時間をかけてゆっくり伸ばすクールダウン時のストレッチ

 ウォームアップクールダウンといった状況にあわせてストレッチ内容を決めるのはもちろんですが、このほかにもさまざまな要因がストレッチの内容を左右します。

■外的(環境)要因
・気温・天候(暖かいときと寒いときとではストレッチにかける時間はおのずと変わる)
・風(風が強い日は体感温度が低く感じられる。風1mに対し、体感温度は1℃下がるといわれている)
・場所(屋内、屋外、グランド、地面がアスファルトなど)
・人数(大人数で行うときはある程度のスペースが必要、一人で行うときは畳一畳分でもOK)
・練習や試合前、試合後のスケジュール(どのくらい時間をかけられるか)

■内的(個別)要因
・ケガや不安部位へのセルフケア
・その日の体調 など

 ストレッチは環境要因とともに個人要因にも配慮する必要があり、チーム全体で行うストレッチが不十分なときは、あらかじめ個人でもストレッチを行うようにしましょう。

ストレッチがパフォーマンスを低下させる?

 座った状態でゆっくりと伸ばすスタティックストレッチは筋肉の柔軟性を高める反面、パワーの出力が一時的に落ちるといわれており、試合前は不適切だという指摘があります。確かに筋肉や腱の柔軟性が高まると瞬発的な動きがやや遅くなるという研究などもあり、試合前に筋肉をゆるめてしまうとそこから素早い動きにうつるのに時間がかかってしまうのは理解できるところです。しかしその影響力は数%程度のものであり、ストレッチにかける時間によっても変わるため、一概に「スタティックストレッチをするとパフォーマンスが下がってしまう」と判断してしまうことは避けたほうが賢明でしょう。

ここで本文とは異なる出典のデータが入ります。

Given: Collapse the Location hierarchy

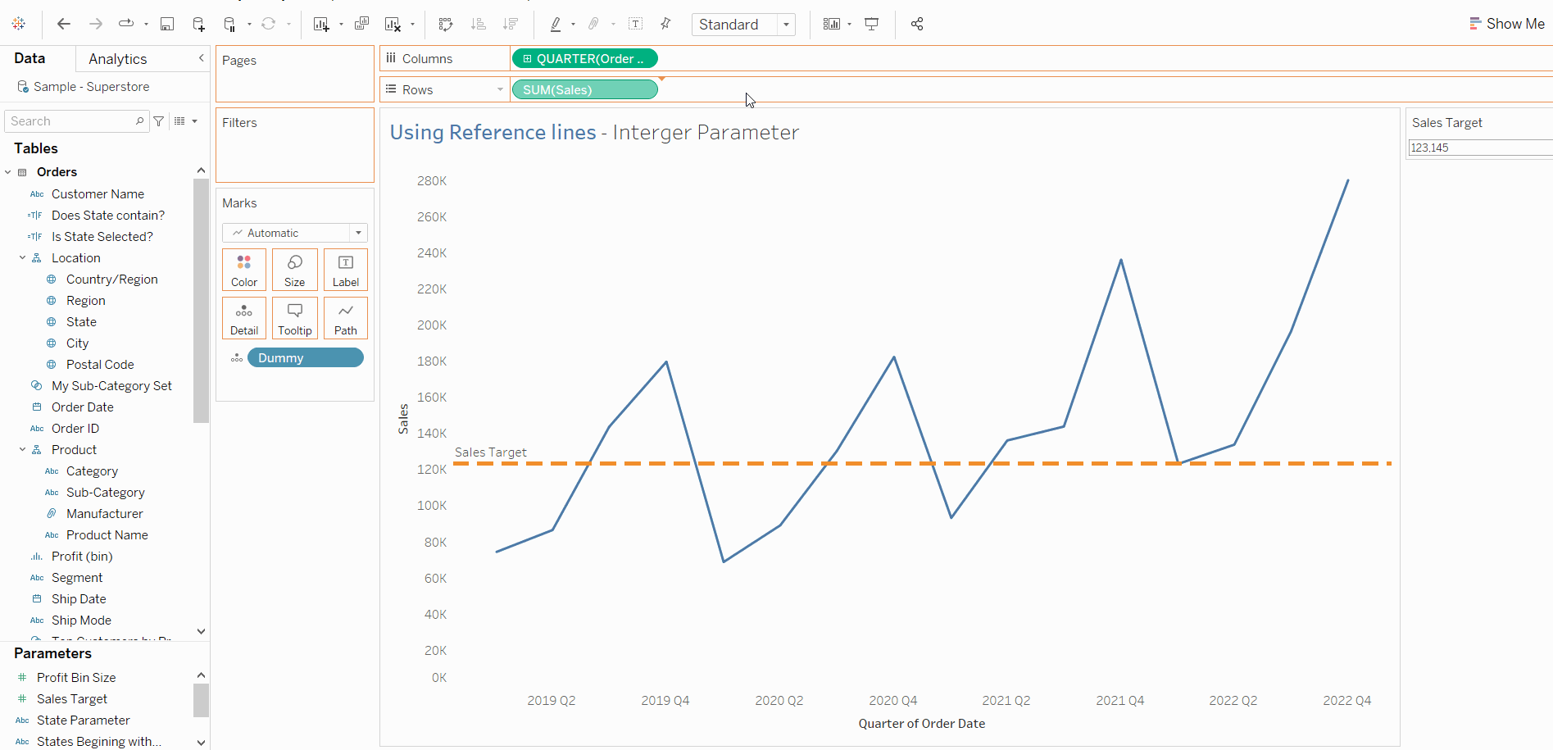Looking at the screenshot, I should click(23, 258).
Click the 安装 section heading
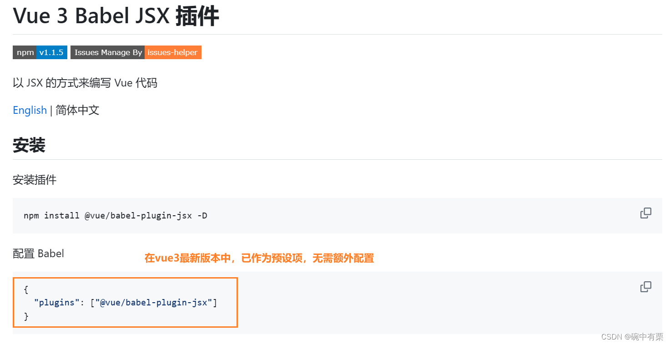This screenshot has width=670, height=345. (29, 144)
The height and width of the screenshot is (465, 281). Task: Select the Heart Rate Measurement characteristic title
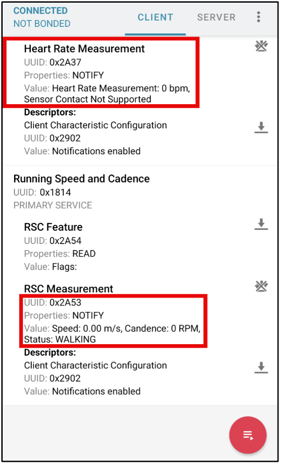click(x=84, y=49)
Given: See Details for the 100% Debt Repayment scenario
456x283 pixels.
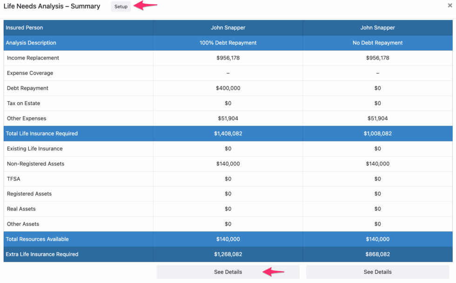Looking at the screenshot, I should click(x=228, y=272).
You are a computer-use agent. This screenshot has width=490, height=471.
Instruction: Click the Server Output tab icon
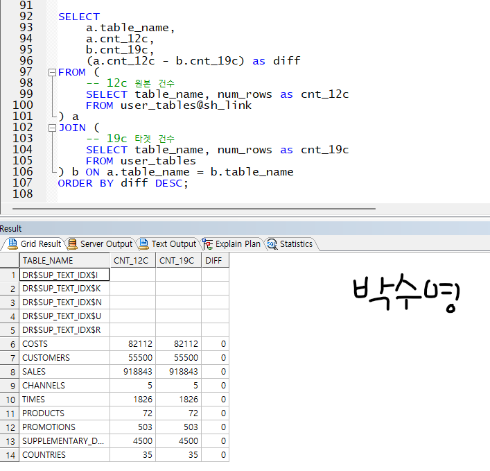[72, 244]
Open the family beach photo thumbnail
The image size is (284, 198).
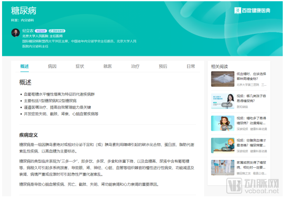click(x=222, y=167)
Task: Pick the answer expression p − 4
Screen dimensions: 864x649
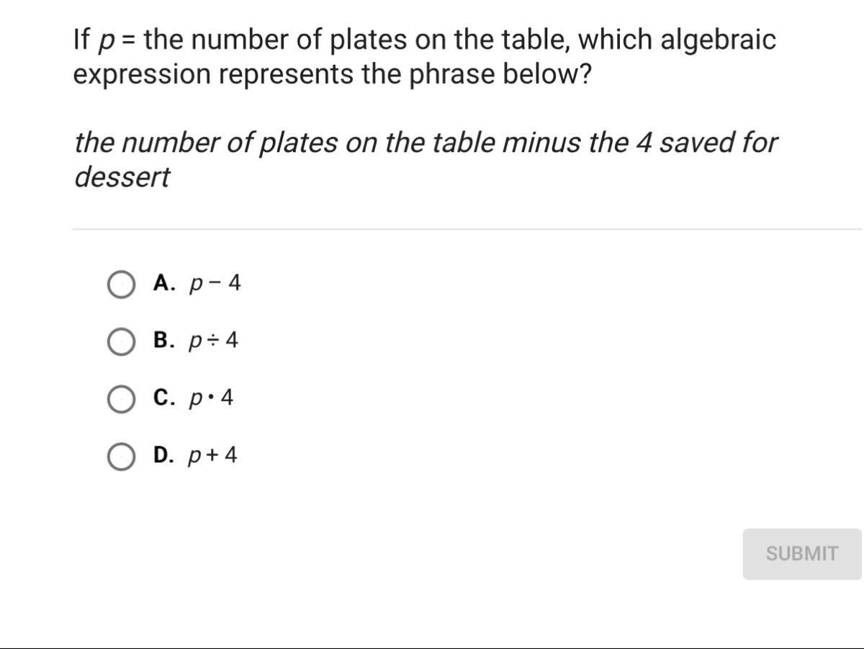Action: point(215,285)
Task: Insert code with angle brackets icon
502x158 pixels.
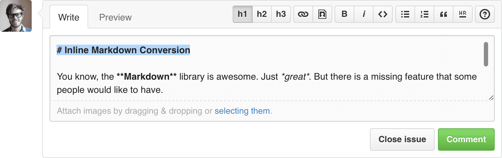Action: coord(383,14)
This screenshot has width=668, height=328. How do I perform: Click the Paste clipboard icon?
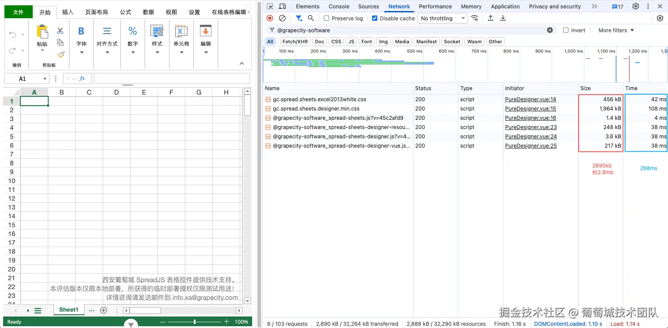coord(42,32)
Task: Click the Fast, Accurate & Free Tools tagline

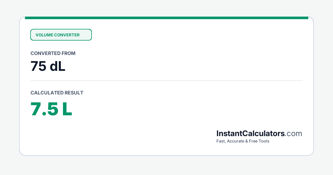Action: [243, 141]
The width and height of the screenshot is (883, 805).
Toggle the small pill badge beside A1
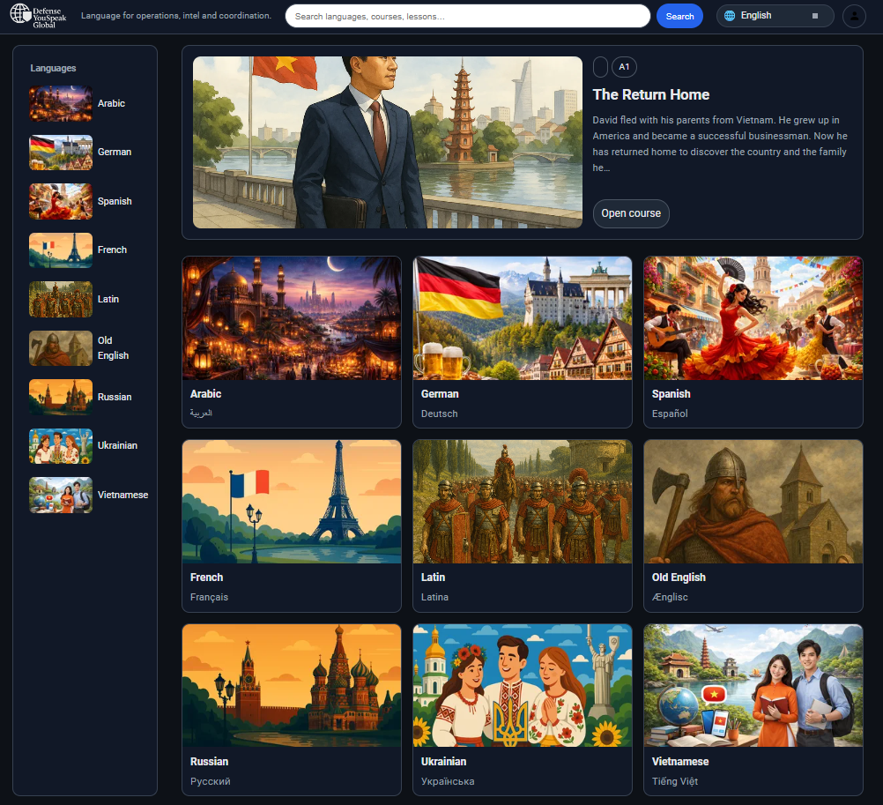600,67
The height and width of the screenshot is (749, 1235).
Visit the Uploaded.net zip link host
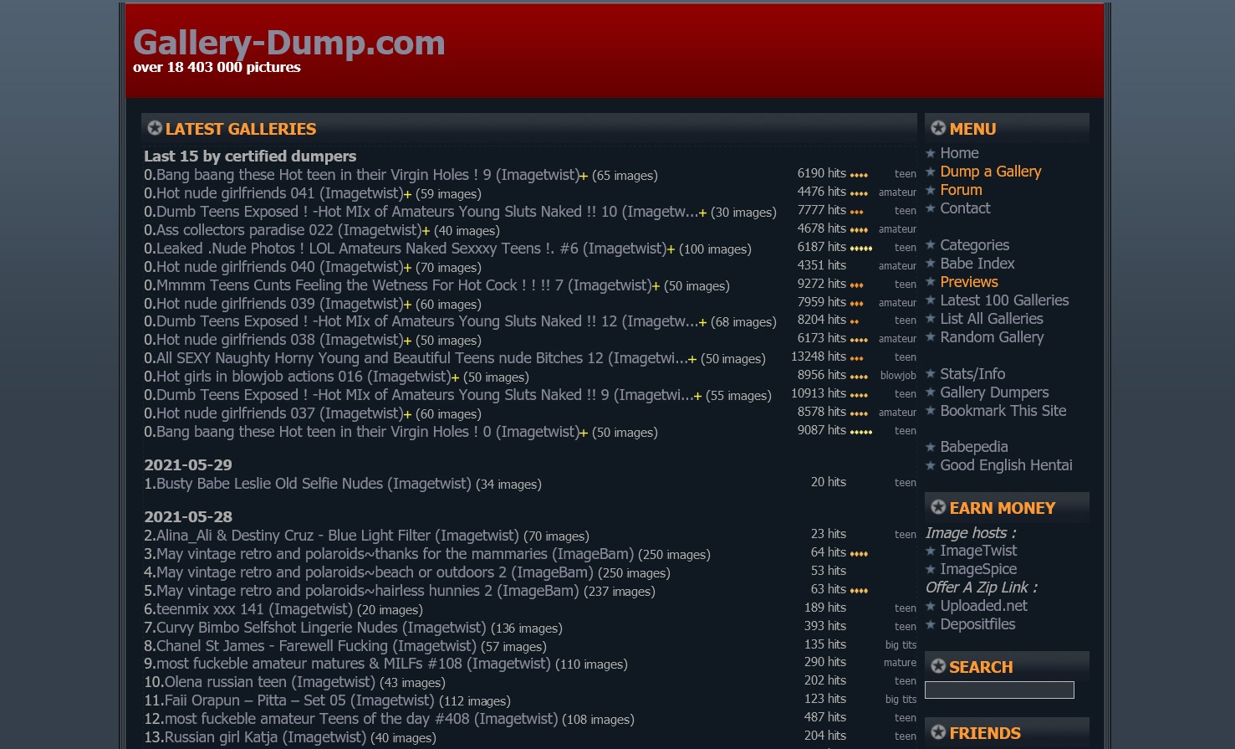click(x=983, y=606)
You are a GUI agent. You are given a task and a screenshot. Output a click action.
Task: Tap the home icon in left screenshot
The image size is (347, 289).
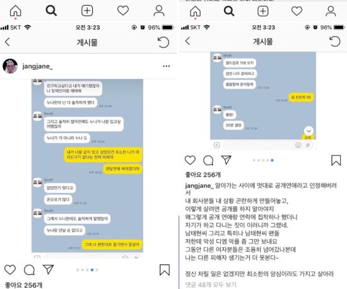coord(16,11)
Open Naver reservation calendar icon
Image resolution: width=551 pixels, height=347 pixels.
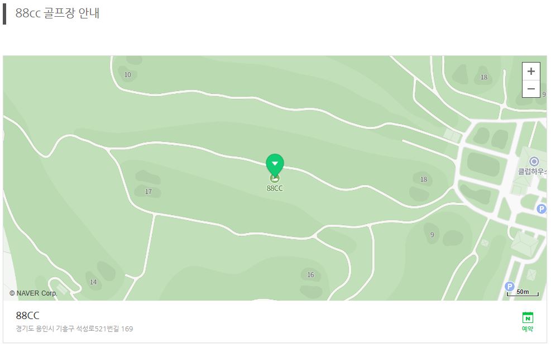[x=528, y=317]
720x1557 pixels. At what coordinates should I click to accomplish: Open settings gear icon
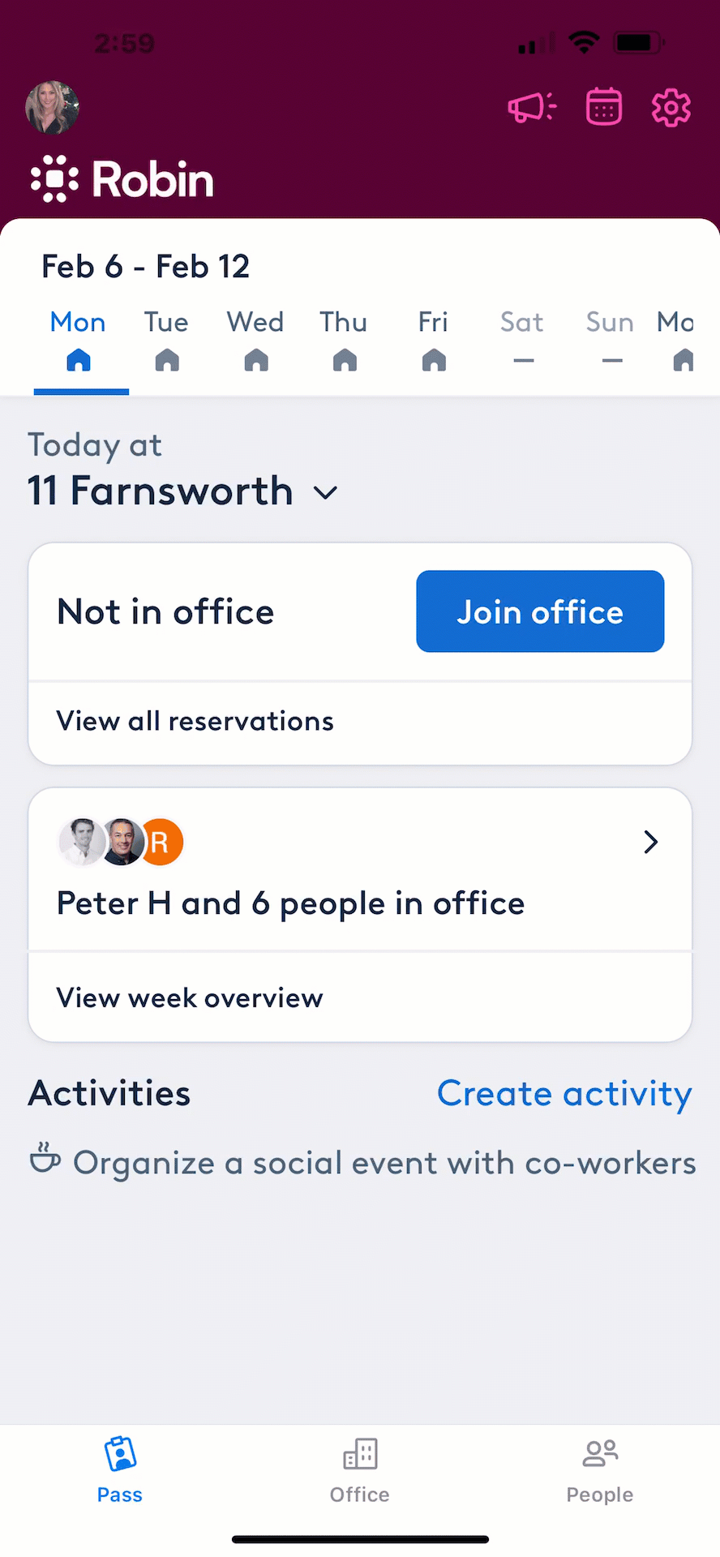coord(671,107)
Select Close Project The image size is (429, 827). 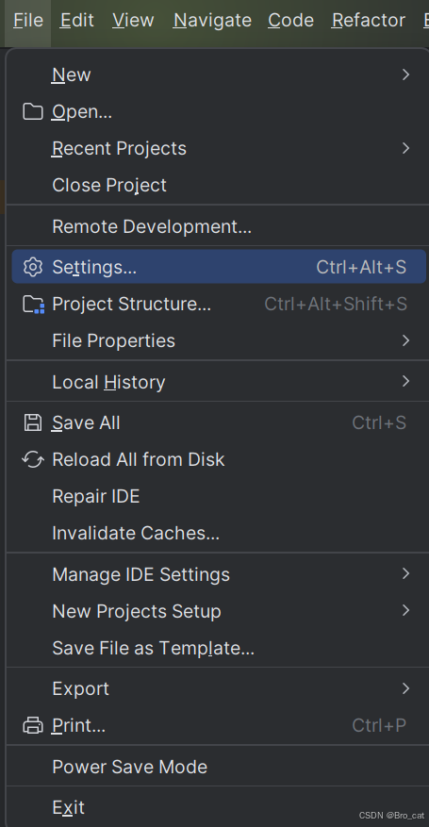(218, 185)
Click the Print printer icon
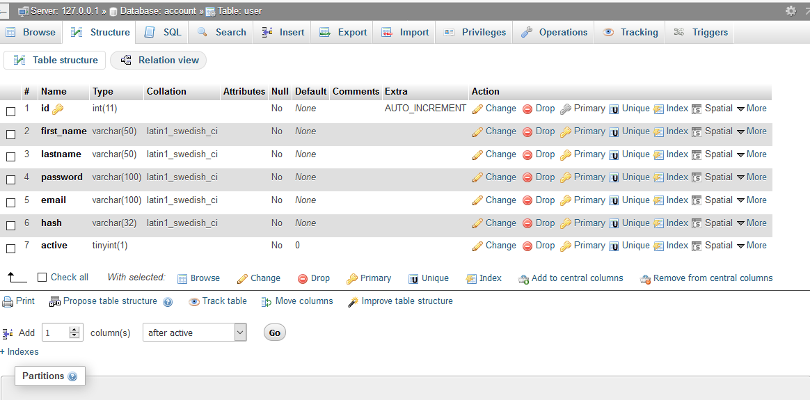Image resolution: width=810 pixels, height=400 pixels. (x=8, y=302)
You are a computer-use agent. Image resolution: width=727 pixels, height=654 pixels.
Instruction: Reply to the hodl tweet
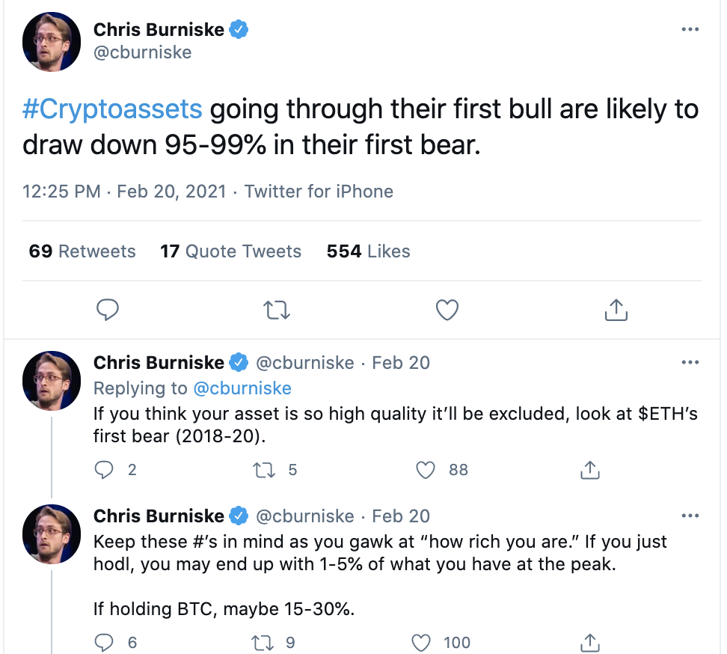[105, 642]
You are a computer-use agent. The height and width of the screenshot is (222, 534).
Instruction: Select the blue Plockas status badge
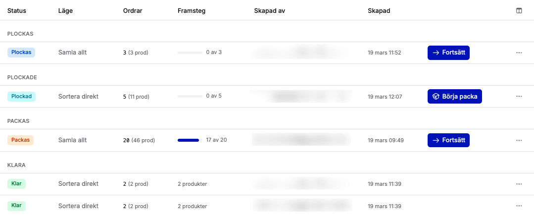coord(21,53)
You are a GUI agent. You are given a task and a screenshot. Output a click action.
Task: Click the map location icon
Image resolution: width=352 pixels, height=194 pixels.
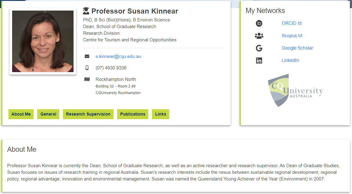[x=87, y=79]
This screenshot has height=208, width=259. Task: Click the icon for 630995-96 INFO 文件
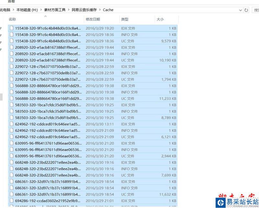point(11,149)
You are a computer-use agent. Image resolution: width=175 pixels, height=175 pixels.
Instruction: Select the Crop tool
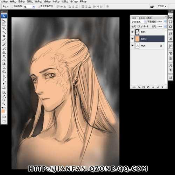[x=4, y=36]
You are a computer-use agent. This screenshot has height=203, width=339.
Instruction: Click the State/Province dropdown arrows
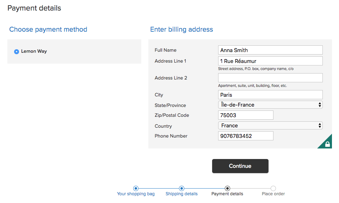pyautogui.click(x=320, y=105)
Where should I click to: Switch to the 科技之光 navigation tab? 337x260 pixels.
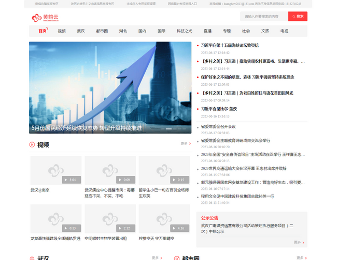click(184, 31)
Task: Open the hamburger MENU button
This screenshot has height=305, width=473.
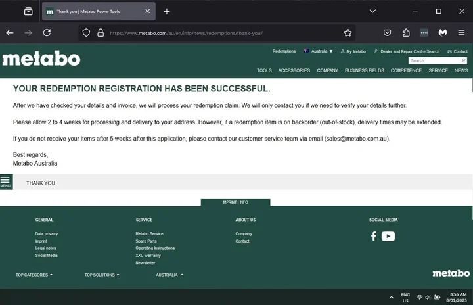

 ウォームアップの時にスタティックストレッチを行うのであれば、特に肩関節や股関節を中心に関節の可動域(動く範囲)を広げる目的で行うとよいでしょう。ストレッチにかける時間を1部位につき、20~30秒程度にとどめ、ストレッチを行った後に専門的な動作を含むウォームアップドリルを行うようにすると、スムーズに野球のプレーに移行することができます。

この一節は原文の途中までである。